I would posit that the human being's "natural" state was to be in intimate constant relationship with God. Such a relationship would consistently and permanently meet all that person's needs for safety, love, belonging, esteem, and self-actualization. It would not matter if everything collapsed and burned down around them(as has also been reported as being experienced), this constant relationship and awareness would continuously provide that those needs would be met. I should add here that in this kind of relationship it would be understood that the physical needs, while important, would likely be considered of secondary importance (also reported as being experienced).
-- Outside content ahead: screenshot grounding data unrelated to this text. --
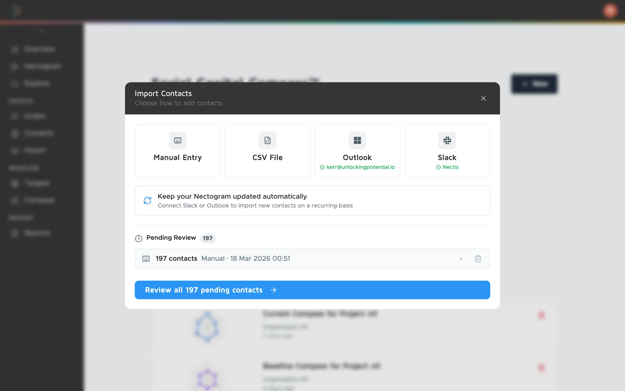Click the app logo in the top-left corner

pos(15,10)
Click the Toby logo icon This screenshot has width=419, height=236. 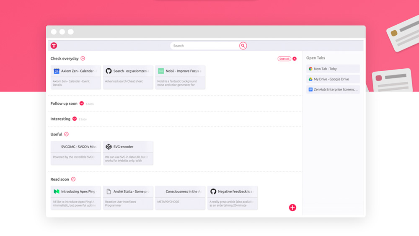pyautogui.click(x=54, y=46)
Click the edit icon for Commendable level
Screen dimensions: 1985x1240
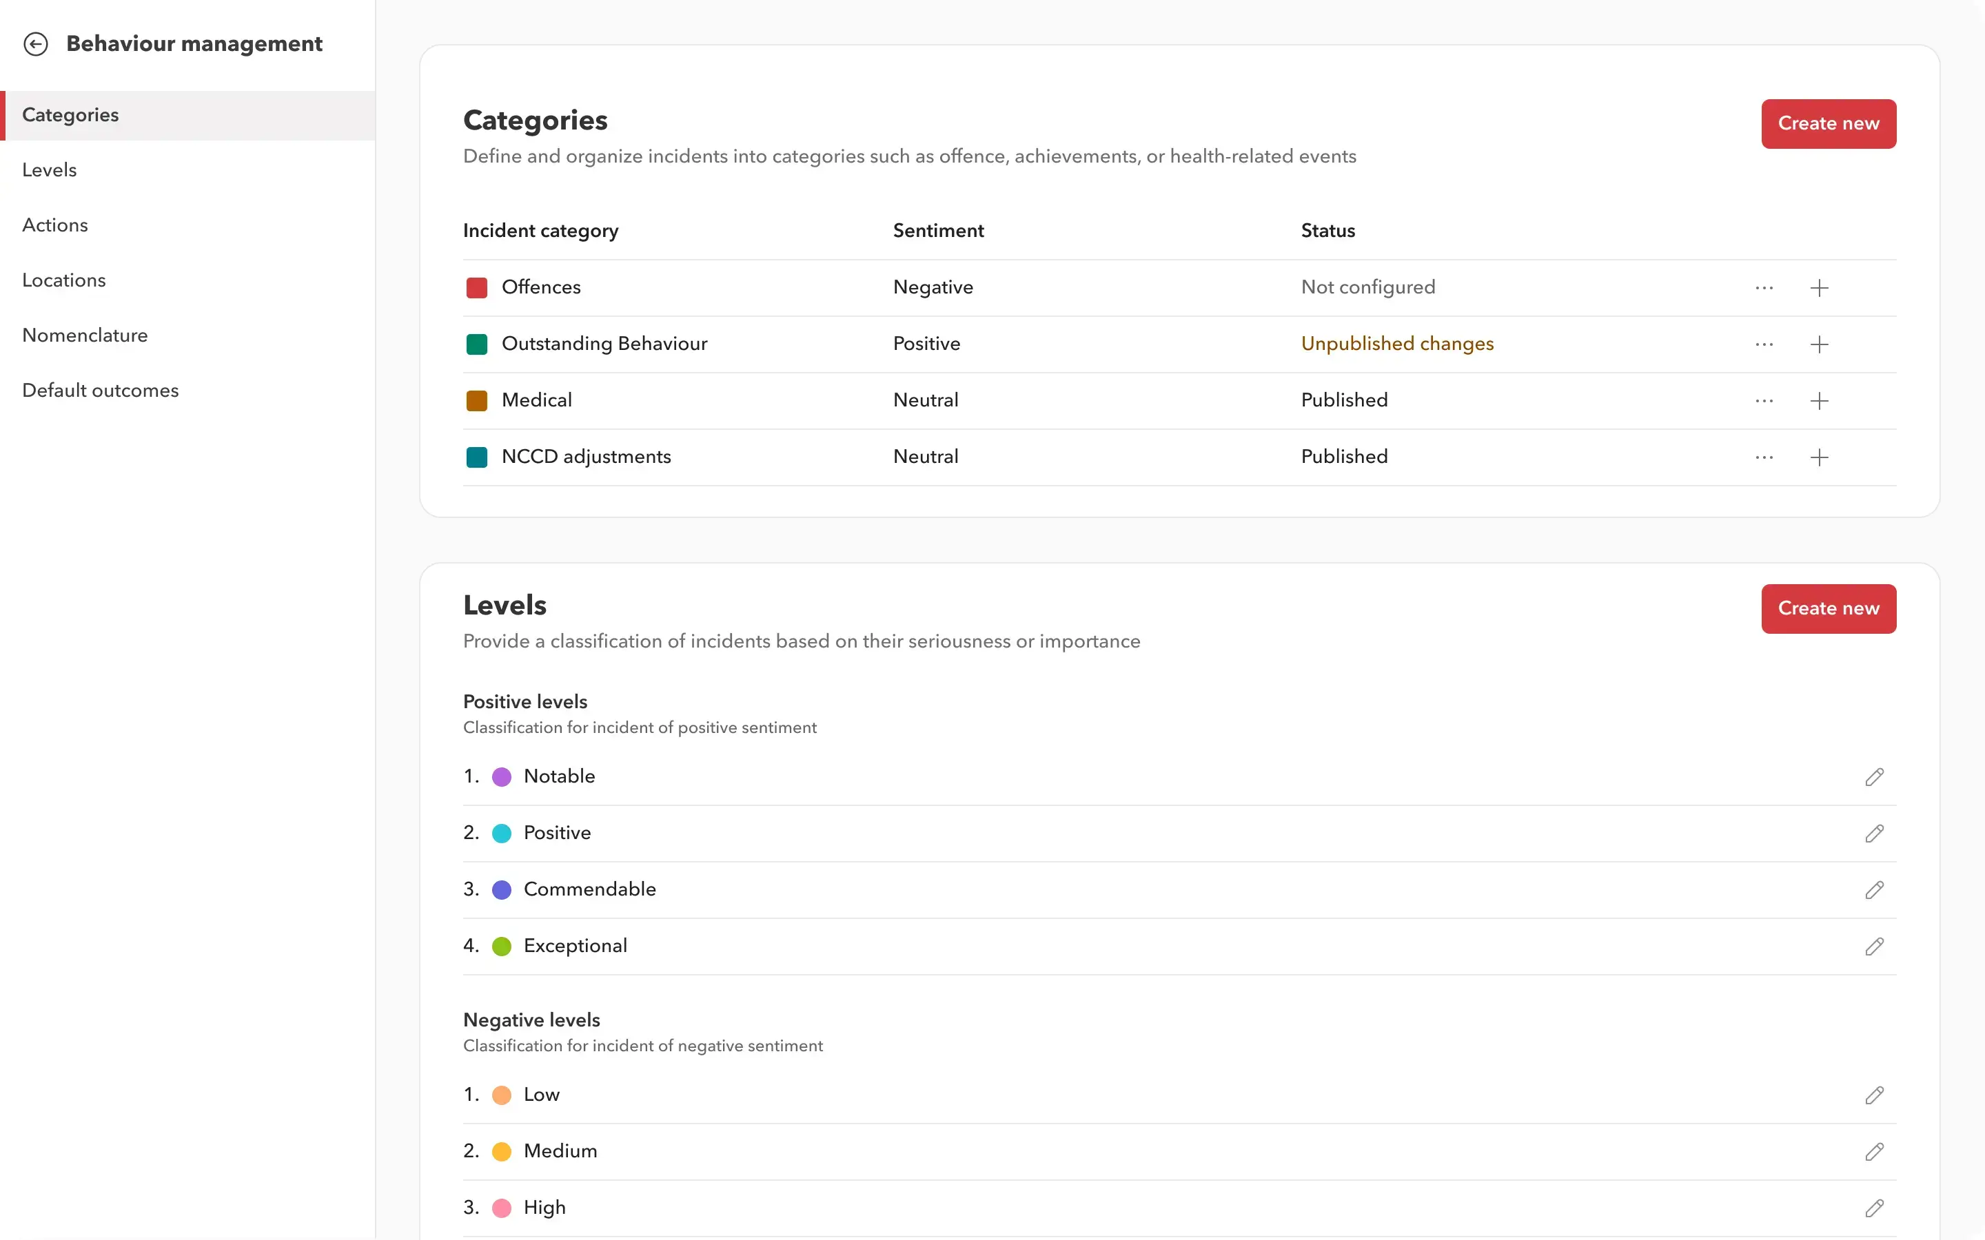coord(1873,890)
The hamartia disorder (no, I don't like using the word "sin" because of it's frequent misuse and abuse) renders the human being unable to communicate or relate "normally" with God. Like a person with Asperger's or Autism, the person is often aware of God, or rather aware of the absence of "Something", but is unable to socialize normally or experience normal relationship. It is not that God is not present, but that the person in question is unable to recognize that presence without promptings from Him, and even often with promptings the person is unable to recognize and respond appropriately to Him.

The leads to the perception that somehow God, the Primary Parent, is not present or is somehow neglectful of the person whether or not that is the actual reality. This then precipitates a kind of Attachment Disorder with God, or more often because of the initial disorder, our perception of God which is all too often a misperception or a fantasy created in our mind of what we expect God to be because of our lack of direct experience or "observation". The mind creates an image which to which it then attaches the label "God" with God Himself being formless and imageless. We lie, we refuse to take responsibility, we become abusive to ourselves, to our perception of God, and to other people. We cling to our perceptions or fantasies about God, or we reject them outright hoping that He will love us while we tell Him how much we hate Him.
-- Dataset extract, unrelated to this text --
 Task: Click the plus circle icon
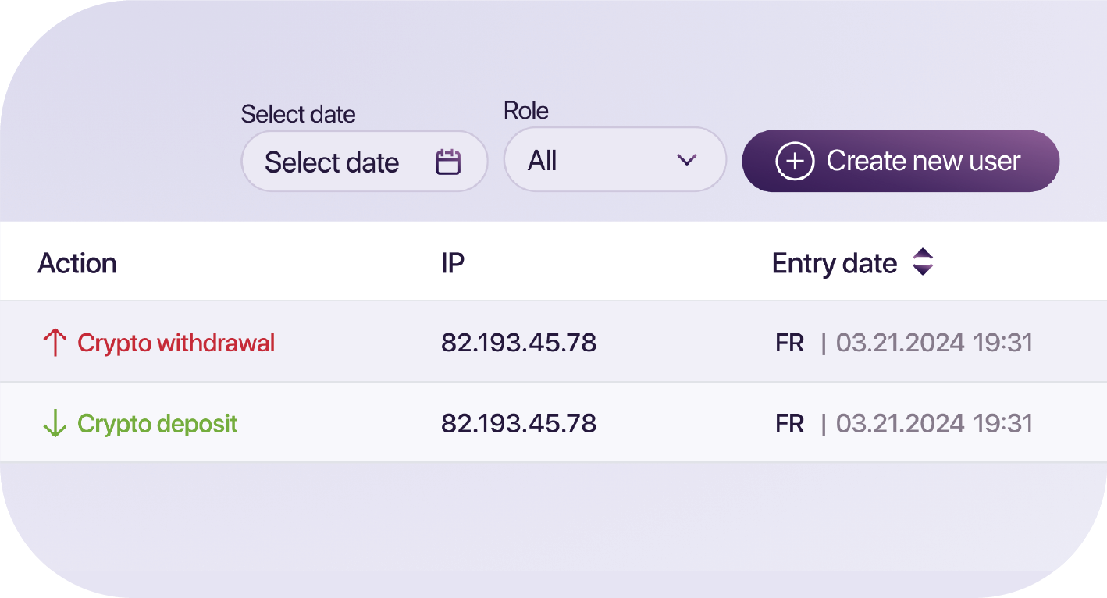click(794, 161)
This also lends itself to the conclusion that it is this primary disorder, hamartia, which is the root cause of all other disorders. Without the uninterrupted relationship from birth of the psyche to God, the psyche then turns to the people around the person to fulfill those needs perceived as being unfulfilled. This then leads to a Russian roulette where the person's apparent psychological health is dependent largely on the circumstances of his birth, childhood and upraising, as well as his own choices which are highly influenced by these factors.

Even after a person is baptized, and is so joined to God through being grafted onto Christ, there is still the matter of integrating that new state. The person has developed a lifetime of behaviors which developed while unable to respond to the presence of God, and now they must integrate that new sense and ability into their pattern of behavior which takes both time and practice. Integration does not happen immediately, and it must progress and occur before the full benefits of such Treatment can be realized, at least in this life.

It stands to reason that we will relate to God in the same way that we will relate to other people. If we present a false front to other people, we will likely attempt to do so with God. If we are honest with other people and open, we are likely to do so with God. If we are capable of dysfunctional relationships with other people, then we are equally capable of it with God and are likely to treat Him thus.

In spite of all this, God is still present. He still loves us. He still wants desperately for us to work through this and to know Him, knowing the whole time the kind of fight and struggle it will be. He wants us to succeed in this and ultimately to experience deep, intimate, normal relationship with Him. The way things were supposed to be.